Black Kite redefines vendor risk management with the world’s first global third-party cyber risk monitoring platform, built from a hacker's perspective. With vulnerabilities constantly emerging that are quickly exploited by cybercriminals, and a lack of due diligence in certain industries leading to breaches, it is clear that both the threats and the potential attack vectors will continue to evolve.
Considering how quickly both the attack surface and the threat environment are evolving, many chief information security officers (CISOs) find it challenging to keep track of their entire security posture.
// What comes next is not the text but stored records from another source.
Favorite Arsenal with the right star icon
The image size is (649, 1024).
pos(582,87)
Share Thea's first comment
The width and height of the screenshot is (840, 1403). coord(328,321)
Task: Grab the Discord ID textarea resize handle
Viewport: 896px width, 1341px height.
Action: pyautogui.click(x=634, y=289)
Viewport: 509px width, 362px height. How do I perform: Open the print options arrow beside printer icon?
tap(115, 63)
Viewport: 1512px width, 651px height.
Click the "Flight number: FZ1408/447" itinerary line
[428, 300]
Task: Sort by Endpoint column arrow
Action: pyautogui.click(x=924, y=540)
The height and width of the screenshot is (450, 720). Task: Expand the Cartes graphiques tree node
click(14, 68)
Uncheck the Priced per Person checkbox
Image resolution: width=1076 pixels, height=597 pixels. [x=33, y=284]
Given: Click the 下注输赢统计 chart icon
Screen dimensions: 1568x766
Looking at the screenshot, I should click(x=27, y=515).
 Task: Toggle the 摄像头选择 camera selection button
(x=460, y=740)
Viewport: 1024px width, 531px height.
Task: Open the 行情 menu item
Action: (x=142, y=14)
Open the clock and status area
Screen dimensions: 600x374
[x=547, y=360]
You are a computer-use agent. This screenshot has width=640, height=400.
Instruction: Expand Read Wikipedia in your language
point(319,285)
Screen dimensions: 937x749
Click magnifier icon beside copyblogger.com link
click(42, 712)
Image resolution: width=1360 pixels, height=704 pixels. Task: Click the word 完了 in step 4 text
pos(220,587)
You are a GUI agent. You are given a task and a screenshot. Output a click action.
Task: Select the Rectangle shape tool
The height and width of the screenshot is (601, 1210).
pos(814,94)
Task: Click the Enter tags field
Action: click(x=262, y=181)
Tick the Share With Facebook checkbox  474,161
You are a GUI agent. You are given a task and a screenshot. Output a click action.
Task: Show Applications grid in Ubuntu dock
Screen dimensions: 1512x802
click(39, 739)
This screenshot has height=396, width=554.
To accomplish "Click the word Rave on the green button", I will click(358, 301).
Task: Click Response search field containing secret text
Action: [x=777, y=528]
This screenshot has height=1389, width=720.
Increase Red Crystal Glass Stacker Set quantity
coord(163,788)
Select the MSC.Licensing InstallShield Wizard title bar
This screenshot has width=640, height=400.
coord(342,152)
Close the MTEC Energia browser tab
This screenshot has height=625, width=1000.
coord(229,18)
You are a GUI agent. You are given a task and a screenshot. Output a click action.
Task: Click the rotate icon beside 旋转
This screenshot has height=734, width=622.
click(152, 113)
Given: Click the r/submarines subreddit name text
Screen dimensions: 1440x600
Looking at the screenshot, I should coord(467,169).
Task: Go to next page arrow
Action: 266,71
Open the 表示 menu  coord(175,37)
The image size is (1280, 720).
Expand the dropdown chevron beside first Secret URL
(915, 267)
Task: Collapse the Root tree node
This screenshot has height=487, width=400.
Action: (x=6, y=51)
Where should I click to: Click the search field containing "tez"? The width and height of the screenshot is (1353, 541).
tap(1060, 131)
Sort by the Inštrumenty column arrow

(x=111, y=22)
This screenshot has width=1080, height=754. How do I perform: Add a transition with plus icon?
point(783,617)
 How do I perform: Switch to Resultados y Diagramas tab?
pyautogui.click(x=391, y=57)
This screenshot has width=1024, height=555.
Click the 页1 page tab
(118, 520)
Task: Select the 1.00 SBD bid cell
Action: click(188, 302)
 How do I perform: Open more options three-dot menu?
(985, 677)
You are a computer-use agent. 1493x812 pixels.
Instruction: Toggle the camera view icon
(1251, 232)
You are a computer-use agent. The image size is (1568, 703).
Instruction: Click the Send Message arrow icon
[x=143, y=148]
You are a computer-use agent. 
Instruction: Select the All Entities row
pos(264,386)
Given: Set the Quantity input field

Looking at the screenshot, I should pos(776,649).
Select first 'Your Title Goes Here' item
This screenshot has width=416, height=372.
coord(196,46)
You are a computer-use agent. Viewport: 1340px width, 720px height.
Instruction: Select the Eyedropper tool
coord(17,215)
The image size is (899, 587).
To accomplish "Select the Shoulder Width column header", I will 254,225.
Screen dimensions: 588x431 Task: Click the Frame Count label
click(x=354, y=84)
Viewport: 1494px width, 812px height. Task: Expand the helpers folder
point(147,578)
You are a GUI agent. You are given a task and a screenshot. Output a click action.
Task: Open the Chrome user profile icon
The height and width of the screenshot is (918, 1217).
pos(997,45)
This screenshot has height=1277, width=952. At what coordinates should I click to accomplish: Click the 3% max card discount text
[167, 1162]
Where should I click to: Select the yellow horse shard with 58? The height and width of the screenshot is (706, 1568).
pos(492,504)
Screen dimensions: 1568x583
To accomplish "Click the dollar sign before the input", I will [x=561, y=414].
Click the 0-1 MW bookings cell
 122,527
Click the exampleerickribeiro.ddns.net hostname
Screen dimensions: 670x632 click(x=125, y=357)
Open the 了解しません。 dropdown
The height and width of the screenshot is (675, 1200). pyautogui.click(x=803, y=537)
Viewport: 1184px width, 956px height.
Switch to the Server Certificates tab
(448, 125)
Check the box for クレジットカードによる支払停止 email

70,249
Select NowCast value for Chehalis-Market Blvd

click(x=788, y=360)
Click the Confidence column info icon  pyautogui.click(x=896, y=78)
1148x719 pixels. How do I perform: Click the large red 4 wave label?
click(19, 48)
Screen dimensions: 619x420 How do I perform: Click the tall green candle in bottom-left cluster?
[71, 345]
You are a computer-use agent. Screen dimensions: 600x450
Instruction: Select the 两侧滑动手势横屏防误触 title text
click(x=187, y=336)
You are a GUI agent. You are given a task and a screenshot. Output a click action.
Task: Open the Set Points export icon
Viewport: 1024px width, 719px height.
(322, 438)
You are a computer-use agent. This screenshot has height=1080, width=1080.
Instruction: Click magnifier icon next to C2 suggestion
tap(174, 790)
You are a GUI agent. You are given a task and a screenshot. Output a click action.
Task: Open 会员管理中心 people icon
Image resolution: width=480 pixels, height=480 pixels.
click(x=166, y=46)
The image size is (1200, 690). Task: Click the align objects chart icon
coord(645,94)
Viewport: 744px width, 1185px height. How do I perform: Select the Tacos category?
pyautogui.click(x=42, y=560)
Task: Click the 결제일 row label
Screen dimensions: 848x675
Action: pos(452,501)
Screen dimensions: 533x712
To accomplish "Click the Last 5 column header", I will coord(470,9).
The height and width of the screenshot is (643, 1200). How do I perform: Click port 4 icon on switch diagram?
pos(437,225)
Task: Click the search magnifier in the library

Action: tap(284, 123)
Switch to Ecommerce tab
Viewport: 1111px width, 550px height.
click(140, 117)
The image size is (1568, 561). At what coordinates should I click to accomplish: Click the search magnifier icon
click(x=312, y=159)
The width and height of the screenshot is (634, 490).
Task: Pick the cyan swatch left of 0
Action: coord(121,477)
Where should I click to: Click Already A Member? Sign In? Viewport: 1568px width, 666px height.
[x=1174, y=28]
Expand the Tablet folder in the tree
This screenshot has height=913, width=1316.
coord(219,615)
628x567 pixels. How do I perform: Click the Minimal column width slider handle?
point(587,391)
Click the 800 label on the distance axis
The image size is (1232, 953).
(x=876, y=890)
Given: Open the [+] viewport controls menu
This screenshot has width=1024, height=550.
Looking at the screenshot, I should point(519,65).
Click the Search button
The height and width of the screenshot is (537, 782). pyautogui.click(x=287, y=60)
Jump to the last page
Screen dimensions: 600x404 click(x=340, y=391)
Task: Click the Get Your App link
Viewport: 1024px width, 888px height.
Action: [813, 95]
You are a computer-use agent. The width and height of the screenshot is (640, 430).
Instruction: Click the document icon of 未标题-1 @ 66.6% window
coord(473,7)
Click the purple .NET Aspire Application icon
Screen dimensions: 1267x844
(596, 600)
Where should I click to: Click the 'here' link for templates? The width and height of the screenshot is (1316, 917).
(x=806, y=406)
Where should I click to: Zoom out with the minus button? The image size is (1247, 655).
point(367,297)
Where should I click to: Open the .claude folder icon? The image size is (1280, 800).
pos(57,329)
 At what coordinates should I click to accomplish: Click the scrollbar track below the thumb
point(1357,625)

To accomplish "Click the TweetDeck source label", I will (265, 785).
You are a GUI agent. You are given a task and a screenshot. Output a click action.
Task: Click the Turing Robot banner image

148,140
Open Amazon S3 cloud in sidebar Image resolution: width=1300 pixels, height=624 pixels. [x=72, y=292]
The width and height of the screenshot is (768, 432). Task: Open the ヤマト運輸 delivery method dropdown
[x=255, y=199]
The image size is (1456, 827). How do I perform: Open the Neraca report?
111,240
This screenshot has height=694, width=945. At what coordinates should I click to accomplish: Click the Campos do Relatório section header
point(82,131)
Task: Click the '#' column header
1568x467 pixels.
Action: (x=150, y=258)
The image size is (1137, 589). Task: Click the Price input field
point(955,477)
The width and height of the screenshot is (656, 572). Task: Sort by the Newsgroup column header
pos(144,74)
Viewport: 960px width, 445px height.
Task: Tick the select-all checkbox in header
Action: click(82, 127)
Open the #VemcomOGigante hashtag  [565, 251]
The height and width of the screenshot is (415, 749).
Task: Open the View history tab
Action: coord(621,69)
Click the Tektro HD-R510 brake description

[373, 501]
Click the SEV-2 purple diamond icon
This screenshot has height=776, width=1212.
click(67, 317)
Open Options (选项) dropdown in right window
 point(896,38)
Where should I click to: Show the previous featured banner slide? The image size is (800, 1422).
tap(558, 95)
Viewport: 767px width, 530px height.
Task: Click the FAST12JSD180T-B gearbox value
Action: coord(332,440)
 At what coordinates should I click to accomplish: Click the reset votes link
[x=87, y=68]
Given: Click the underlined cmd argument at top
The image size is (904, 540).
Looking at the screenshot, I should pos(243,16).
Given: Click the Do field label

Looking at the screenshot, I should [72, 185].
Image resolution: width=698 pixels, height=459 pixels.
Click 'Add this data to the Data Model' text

“The real problem is that cybercriminals attack companies via third parties - essentially ‘island-hopping’ their way into target organisations. Black Kite’s solution is designed to help the CISO gain awareness of what is most relevant in the threat landscape, across their organisation, and crucially, potential third-party risks. The solution’s reporting mechanism gives concise and actionable insight into which areas an organisation is doing well in their cybersecurity approach, and which areas require immediate attention to protect what matters,” explains Patrick Evans, CEO of SLVA CyberSecurity
“Unsecured external-facing assets, such as databases and servers, pose a major risk to businesses. This risk increases significantly when it is a third party managing the data on behalf of a company, or even within a shared responsibility agreement,” he says.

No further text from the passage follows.